• **Texte proposé**
+ + + + +

Il y a beaucoup d‘intelligence dans son analyse. Il y a aussi beaucoup de cynisme. Enormément de cynisme. Sous cet angle, le livre est très British.   

 

L’analyse de Marc Roche s’articule autour de trois axes. 

1er axe, le vote démocratique pour le Brexit a été celui des citoyens anglais déclassés par les effets d’une mondialisation et menacés dans leur mode de vie par l’immigration des populations en provenance principalement des pays de l’est. Le Brexit a été voulu par les pauvres et par les victimes des inégalités structurelles de la société britannique qui n’ont fait que s’aggraver. C’est donc un vote populiste défendu par des leaders politiques qui ont profité de cette situation douloureuse pour abuser de promesses démagogiques.

+ + + + +

• **Documents présentés**
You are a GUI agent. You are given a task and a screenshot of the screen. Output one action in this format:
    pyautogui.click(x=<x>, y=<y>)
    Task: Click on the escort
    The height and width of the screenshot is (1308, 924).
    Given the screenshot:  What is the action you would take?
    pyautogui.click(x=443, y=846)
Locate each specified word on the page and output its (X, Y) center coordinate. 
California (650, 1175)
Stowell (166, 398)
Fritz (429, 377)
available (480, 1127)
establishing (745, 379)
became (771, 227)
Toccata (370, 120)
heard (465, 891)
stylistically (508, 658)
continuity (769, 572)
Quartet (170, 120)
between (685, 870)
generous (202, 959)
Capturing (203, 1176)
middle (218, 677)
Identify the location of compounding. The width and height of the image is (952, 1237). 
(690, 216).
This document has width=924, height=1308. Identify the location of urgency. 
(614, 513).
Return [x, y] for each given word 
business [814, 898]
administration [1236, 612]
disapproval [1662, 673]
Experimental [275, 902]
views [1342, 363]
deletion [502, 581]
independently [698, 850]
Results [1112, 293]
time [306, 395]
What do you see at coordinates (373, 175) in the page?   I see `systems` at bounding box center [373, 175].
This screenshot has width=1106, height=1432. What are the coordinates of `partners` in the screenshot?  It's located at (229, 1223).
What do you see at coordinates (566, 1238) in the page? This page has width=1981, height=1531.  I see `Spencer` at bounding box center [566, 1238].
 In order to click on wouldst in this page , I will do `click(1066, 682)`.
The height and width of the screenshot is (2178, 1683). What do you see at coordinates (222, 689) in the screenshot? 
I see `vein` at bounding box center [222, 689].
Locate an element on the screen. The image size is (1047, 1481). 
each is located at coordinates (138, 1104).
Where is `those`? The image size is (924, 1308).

+ + + + +

• **Consignes**
**a)** Relevez dans le texte sur le Brexit tous les groupes de personnes à qui le vote en faveur du Brexit est attribué.
**b)** Mettez à jour le texte sur le Brexit, de « L’analyse de Marc » jusqu'à « de promesses démagogiques. », en remplaçant « démagogiques » par « trompeuses ».
**c)** Prolongez le texte sur le Brexit à partir de l'endroit où il s'arrête.

• **Corrigés**
**a)**
- les citoyens anglais déclassés par les effets d'une mondialisation et menacés dans leur mode de vie par l'immigration des populations en provenance principalement des pays de l'est
- les pauvres
- les victimes des inégalités structurelles de la société britannique

**b)**
L’analyse de Marc Roche s’articule autour de trois axes. 

1er axe, le vote démocratique pour le Brexit a été celui des citoyens anglais déclassés par les effets d’une mondialisation et menacés dans leur mode de vie par l’immigration des populations en provenance principalement des pays de l’est. Le Brexit a été voulu par les pauvres et par les victimes des inégalités structurelles de la société britannique qui n’ont fait que s’aggraver. C’est donc un vote populiste défendu par des leaders politiques qui ont profité de cette situation douloureuse pour abuser de promesses trompeuses.

**c)**
2e axe, le Brexit se fera contre toutes les prévisions des leaders pro européens parce que le Brexit a apporté au peuple britannique la conviction que la Grande Bretagne avait dans son ADN, les moyens de s’en sortir en retrouvant sa souveraineté politique et en s’affranchissant des contraintes de Bruxelles. Pour Marc Roche, le peuple pro Brexit s’est évidemment trompé sur le court terme. Le Brexit ne va pas apporter de solutions miracles et immédiates. Au contraire, la rupture va être compliquée à gérer. Les leaders partisans du hard Brexit n‘ont pas dit la vérité, parce qu’ils ne la connaissaient pas et que leur principale motivation était d’accéder au pouvoir. Or le Brexit va créer une période de désorganisation assez complexe avec des effets économiques négatifs mais sans doute pas catastrophiques. Selon Marc Roche, ça va être effectivement très anxiogène. Mais on parviendra à des accords un peu tordus et hypocrites pour faire passer la pilule du divorce et éviter le chaos. 

 

3e axe, Marc Roche prétend qu’après une période de 5 ou 10 ans où l’Angleterre va vivre dans les travaux de l’après Brexit, l’Angleterre sortira puissante et forte comme jamais elle ne l’a été. Pour trois raisons. 

D’abord, la Grande Bretagne va se recentrer sur son ADN, et ses anciens comptoirs du Commonwealth dont la plupart ont été transformés en paradis fiscaux utilises par les pays émergents de l’Asie, Inde et Chine.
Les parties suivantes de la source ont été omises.